Mueang Nakhon Si Thammarat (อำเภอเมืองนครศรีธรรมราช, /th/) is the capital district (amphoe mueang) of Nakhon Si Thammarat province in southern Thailand.

==Geography==
Neighboring districts are (from the southeast clockwise): Pak Phanang, Chaloem Phra Kiat, Phra Phrom, Lan Saka, Phrom Khiri and Tha Sala.

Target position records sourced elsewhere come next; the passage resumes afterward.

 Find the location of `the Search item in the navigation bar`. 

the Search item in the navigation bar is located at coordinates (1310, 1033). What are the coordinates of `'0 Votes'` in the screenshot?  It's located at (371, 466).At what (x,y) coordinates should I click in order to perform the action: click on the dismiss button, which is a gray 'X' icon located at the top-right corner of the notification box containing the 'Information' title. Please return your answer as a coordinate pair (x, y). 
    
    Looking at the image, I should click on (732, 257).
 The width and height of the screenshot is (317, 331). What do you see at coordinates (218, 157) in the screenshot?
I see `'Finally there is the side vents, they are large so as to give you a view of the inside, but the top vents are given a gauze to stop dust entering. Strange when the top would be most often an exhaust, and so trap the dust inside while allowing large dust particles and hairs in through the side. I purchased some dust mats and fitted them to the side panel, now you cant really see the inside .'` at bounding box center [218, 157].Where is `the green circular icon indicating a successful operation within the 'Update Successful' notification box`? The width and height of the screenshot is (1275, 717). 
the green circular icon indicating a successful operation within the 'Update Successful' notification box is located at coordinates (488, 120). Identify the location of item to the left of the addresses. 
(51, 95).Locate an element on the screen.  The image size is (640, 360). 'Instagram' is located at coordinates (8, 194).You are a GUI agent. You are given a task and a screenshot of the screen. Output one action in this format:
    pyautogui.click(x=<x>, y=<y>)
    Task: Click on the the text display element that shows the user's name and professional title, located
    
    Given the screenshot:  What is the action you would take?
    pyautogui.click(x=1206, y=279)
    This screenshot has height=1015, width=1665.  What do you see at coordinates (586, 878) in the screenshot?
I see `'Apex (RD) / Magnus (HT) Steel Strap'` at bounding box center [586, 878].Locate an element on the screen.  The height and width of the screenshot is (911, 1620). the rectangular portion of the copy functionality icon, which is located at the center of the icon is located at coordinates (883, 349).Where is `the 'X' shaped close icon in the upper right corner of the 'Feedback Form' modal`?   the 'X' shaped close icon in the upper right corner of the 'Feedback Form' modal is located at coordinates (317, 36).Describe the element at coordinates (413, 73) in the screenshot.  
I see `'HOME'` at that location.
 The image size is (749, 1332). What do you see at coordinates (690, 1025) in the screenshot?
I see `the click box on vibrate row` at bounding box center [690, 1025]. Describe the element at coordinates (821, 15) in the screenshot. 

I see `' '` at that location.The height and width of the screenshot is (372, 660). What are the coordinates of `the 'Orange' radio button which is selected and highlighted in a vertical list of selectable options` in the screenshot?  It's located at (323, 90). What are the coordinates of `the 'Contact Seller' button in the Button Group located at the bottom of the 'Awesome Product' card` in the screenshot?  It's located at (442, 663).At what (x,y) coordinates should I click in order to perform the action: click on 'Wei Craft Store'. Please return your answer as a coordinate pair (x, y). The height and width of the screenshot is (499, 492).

To the east is the Gulf of Thailand.

==Administration==
The district is divided into 16 sub-districts (tambons), which are further subdivided into 114 villages (mubans).
| | |
| No. | Name | Thai name | Villages | Pop. | |
| 1. | Nai Mueang | ในเมือง | - | 46,364 | |
| 2. | Tha Wang | ท่าวัง | - | 17,234 | |
| 3. | Khlang | คลัง | - | 18,638 | |
| 6. | Tha Rai | ท่าไร่ | 6 | 8,437 | |
| 7. | Pak Nakhon | ปากนคร | 6 | 12,501 | |
| 8. | Na Sai | นาทราย | 6 | 6,124 | |
| 12. | Kamphaeng Sao | กำแพงเซา | 9 | 9,784 | |
| 13. | Chaiyamontri | ไชยมนตรี | 5 | 6,460 | |
| 14. | Mamuang Song Ton | มะม่วงสองต้น | 6 | 4,422 | |
| 15. | Na Khian | นาเคียน | 8 | 12,506 | |
| 16. | Tha Ngio | ท่างิ้ว | 9 | 10,425 | |
| 18. | Pho Sadet | โพธิ์เสด็จ | 9 | 31,709 | |
| 19. | Bang Chak | บางจาก | 11 | 11,521 | |
| 20. | Pak Phun | ปากพูน | 12 | 36,063 | |
| 21. | Tha Sak | ท่าซัก | 9 | 9,743 | |
| 22. | Tha Ruea | ท่าเรือ | 18 | 22,968 | |
The missing numbers 9-11 and 17 belong to communes which were split off in 1994 to form Phra Phrom District.

Nakhon Si Thammarat itself has city status (thesaban nakhon) and covers tambons Nai Mueang, Tha Wang, Khlang, and parts of Na Khian and Pho Sadet. There are a further three townships (thesaban tambons): Bang Chak covering parts of the same-named tambon, Tha Phae covering parts of tambon Pak Phun, and Pak Nakhon covering parts of tambons Tha Rai and Pak Nakhon. There are also 13 tambon administrative organizations (TAO).